Why You Shouldn't Wear Tefillin with Wet Hair

By Terri

As part of her scribal apprenticeship, Ariela is learning how to repair tefillin. The only English word that exists for these ritual objects is phylacteries. And you guessed it, that's not English!* Jews are commanded to bind certain words of the Torah "on their arms and between their eyes." The traditional** way to fulfill this commandment is to write the specific words on teeny tiny parchments and put them into square rawhide boxes, which are then attached to leather straps. The straps are how the words are bound to one's arm and between one's eyes.*** And when I say square, it really means square. We make every edge flat and every corner a 90 degree angle. 

 Rawhide being shaped into  tefillin .  [Image shows large sheets of ivory colored rawhide with vague and then more precise box shaped protrusions in one end.
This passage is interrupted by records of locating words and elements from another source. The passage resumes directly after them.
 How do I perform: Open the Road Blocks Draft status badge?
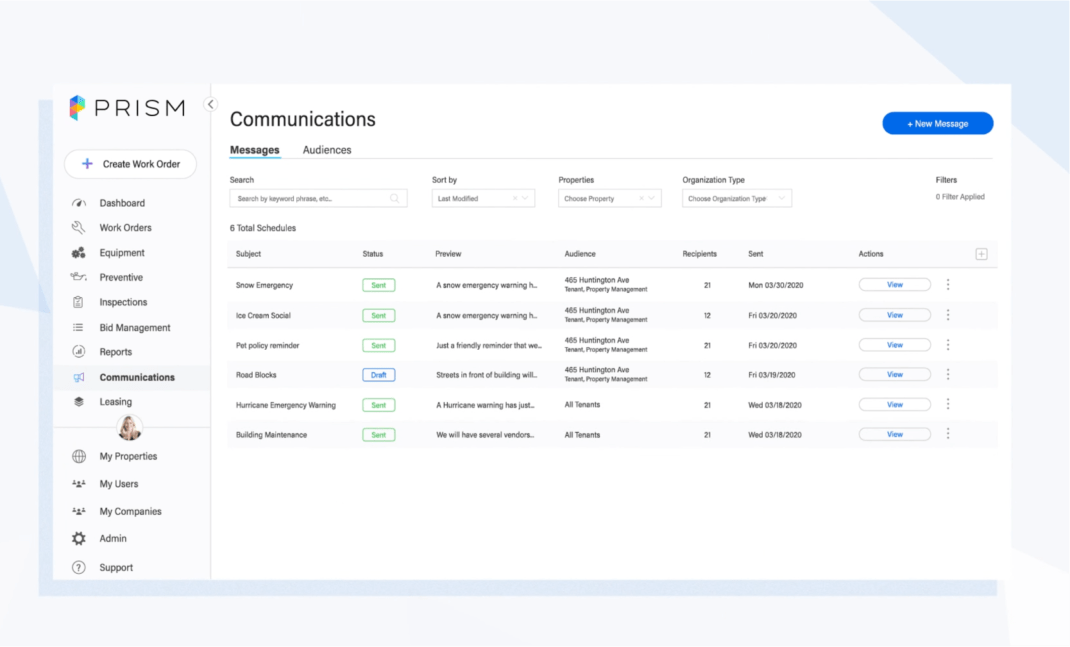click(378, 374)
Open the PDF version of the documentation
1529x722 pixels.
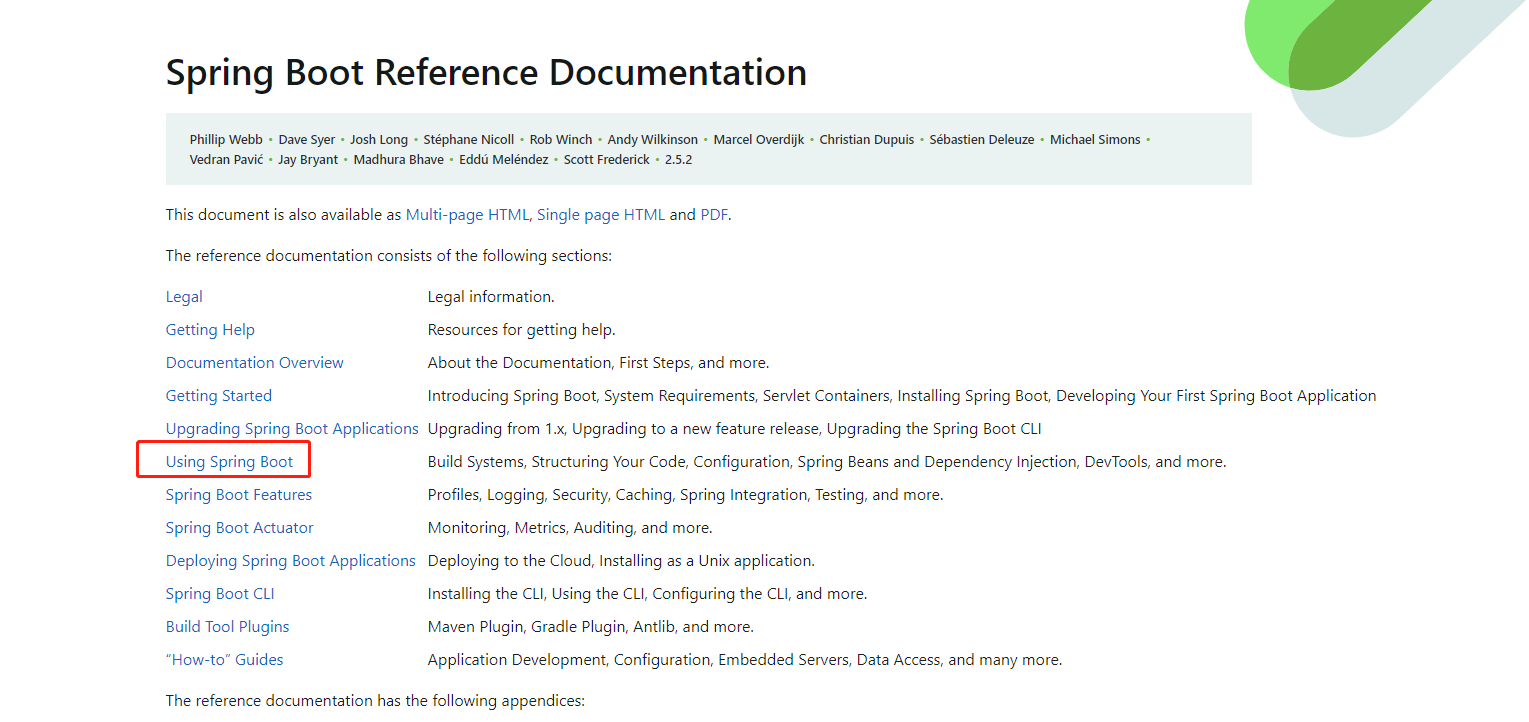(x=714, y=214)
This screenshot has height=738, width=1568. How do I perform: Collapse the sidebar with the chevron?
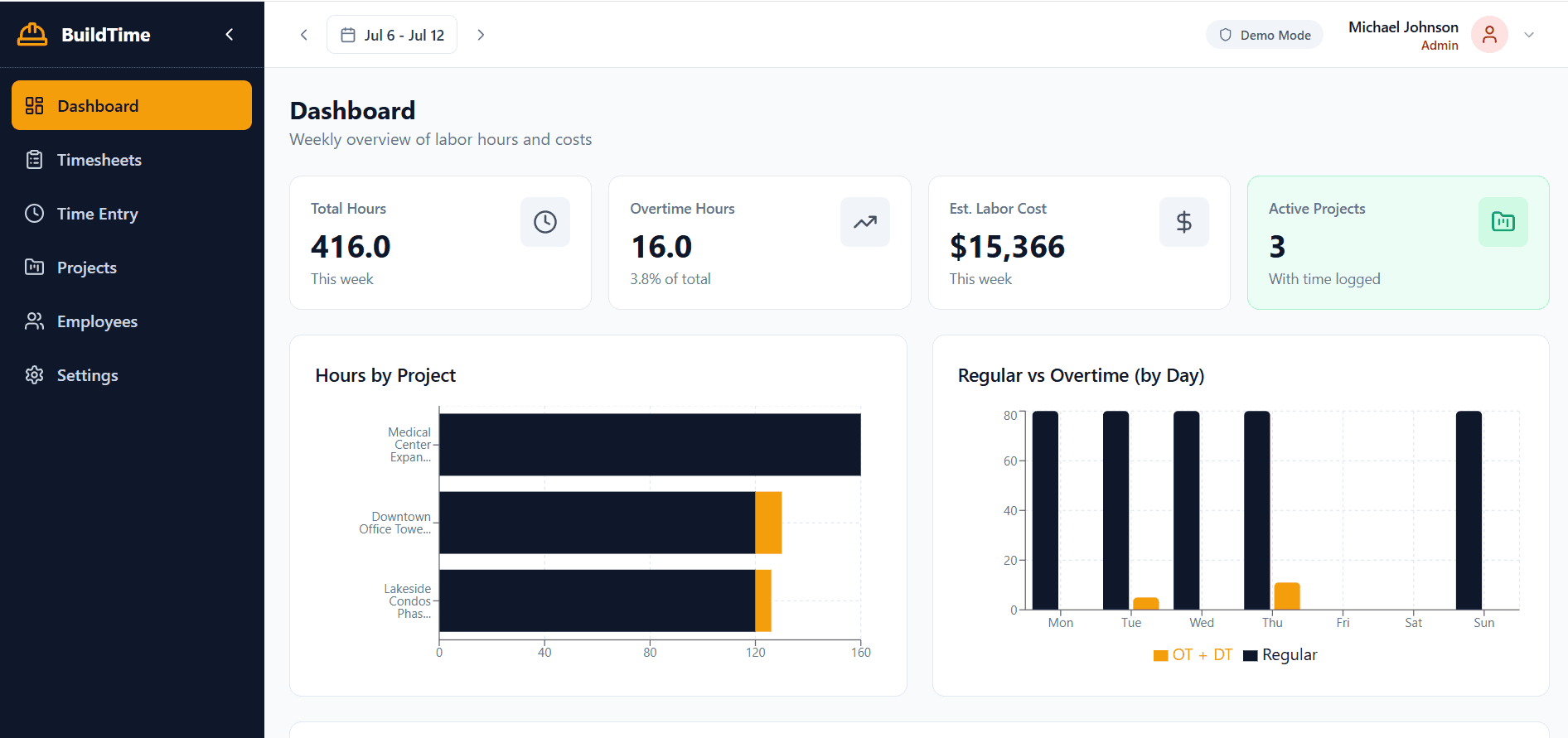tap(230, 35)
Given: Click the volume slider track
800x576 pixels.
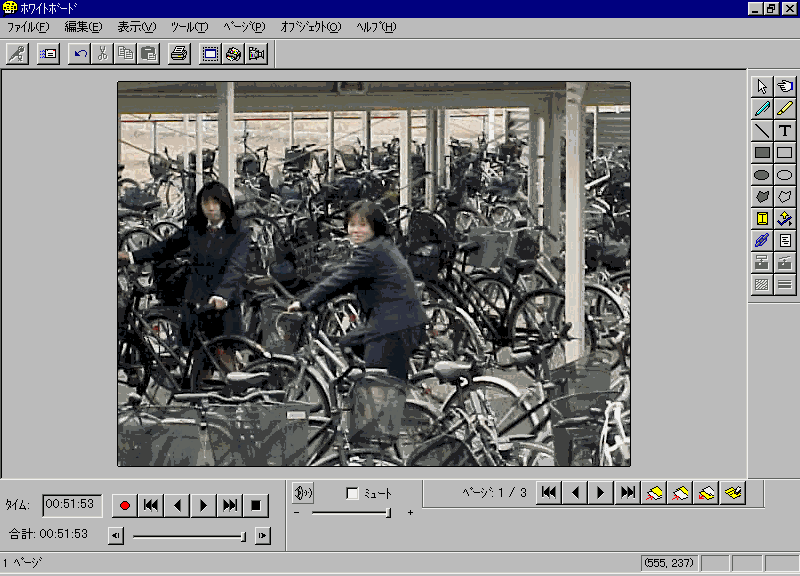Looking at the screenshot, I should pos(350,513).
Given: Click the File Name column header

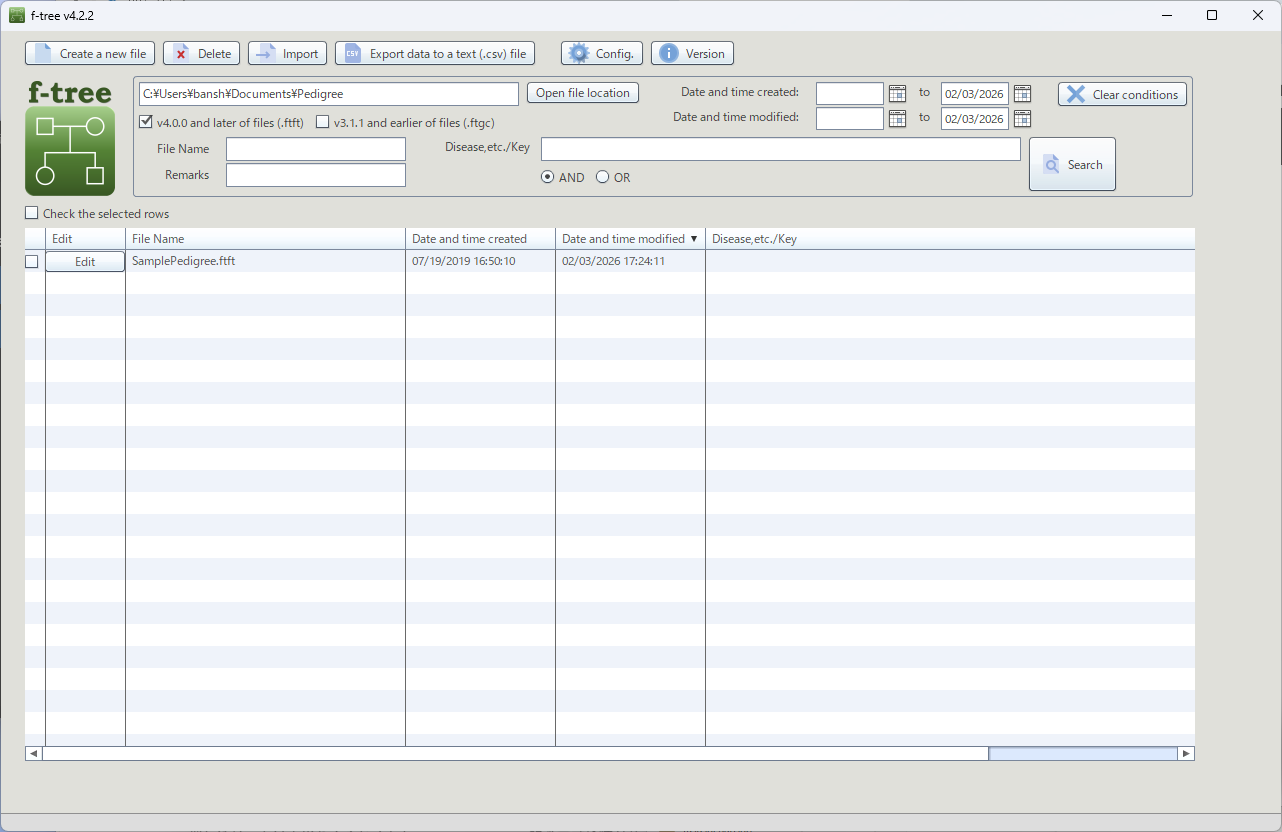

In the front are unpainted  tefillin  boxes]

Rawhide being shaped into tefillin.  [Image shows large sheets of ivory colored rawhide with vague and then more precise box shaped protrusions in one end. In the front are unpainted tefillin boxes]

How do you transform rawhide into neat square boxes? You wet it and either mold it over a wooden block in the correct shape, or you put it into a special metal press which squishes the soaked rawhide into the correct shape. Tefillin are worn during morning prayer.**** If you're running late, that sometimes means that your hair doesn't have time to dry properly between getting out of the shower and donning your tefillin. What do you think happens when that same shaped rawhide is put on wet hair?

 

 

 

 An example of healthy  tefillin.  [Image shows a very angular black  tefilah*****  for the arm. It is comprised of a cube on top of a stitched regtangular base, with black leather straps running through it.]

An example of healthy tefillin. [Image shows a very angular black tefilah***** for the arm. It is comprised of a cube on top of a stitched regtangular base, with black leather straps running through it.]

And so we present the visual essay of why leather boxes on wet hair is a supremely bad idea. 

 Upright side view of a damaged  tefilah   shel rosh  (the one for the head). The black paint is worn away in many places and the bottom is no longer flat - though it is resting on a cutting mat, the bottom layer of the base is actually curled.

Upright side view of a damaged tefilah shel rosh (the one for the head). The black paint is worn away in many places and the bottom is no longer flat - though it is resting on a cutting mat, the bottom layer of the base is actually curled.

 Upside down front view of the same  tefilah shel rosh.  The bottom is so warped that it is almost entirely convex. In addition, much of the black paint is worn away.

Upside down front view of the same tefilah shel rosh. The bottom is so warped that it is almost entirely convex. In addition, much of the black paint is worn away.

These are sad tefillin. Please don't wear your tefillin on wet hair and makes yours sad like them. It won't happen instantly, but it will happen over time.

The good news is that this sort of problem can be fixed! You can take them to a scribe, or some other person who knows about both leatherworking and the laws of tefillin and they can re-mold them. However, this is not an excuse to be lax about drying your hair.

This is the same tefilah shel rosh pictured above after Ariela finished its rehab job.

 Side view of the upright repaired  tefilah shel rosh.  The straps have been replaced and are now shiny, all of the  tefilah  is properly black, and the bottom is now resting flat on the cutting mat.

Side view of the upright repaired tefilah shel rosh. The straps have been replaced and are now shiny, all of the tefilah is properly black, and the bottom is now resting flat on the cutting mat.

 Overhead view of the upside down repaired  tefilah shel rosh.  The bottom is now entirely flat, and the stitching holding the entire object together has been replaced.

Overhead view of the upside down repaired tefilah shel rosh. The bottom is now entirely flat, and the stitching holding the entire object together has been replaced.

 

*Though it pleases me to refer to a large workshop for making tefillin as a "phylactery factory." 

**The tradition in question is the rabbinic tradition.

***"Between your eyes" doesn't actually mean what it sounds like. The tefillin worn on the head are centered between the eyes, but the bottom edge should be flush with the hairline (or the original location of the hairline, if it has receded).

****Mostly. Tefillin are mostly worn during morning prayer. There are exceptions.

*****Tefilah is the singular of tefillin.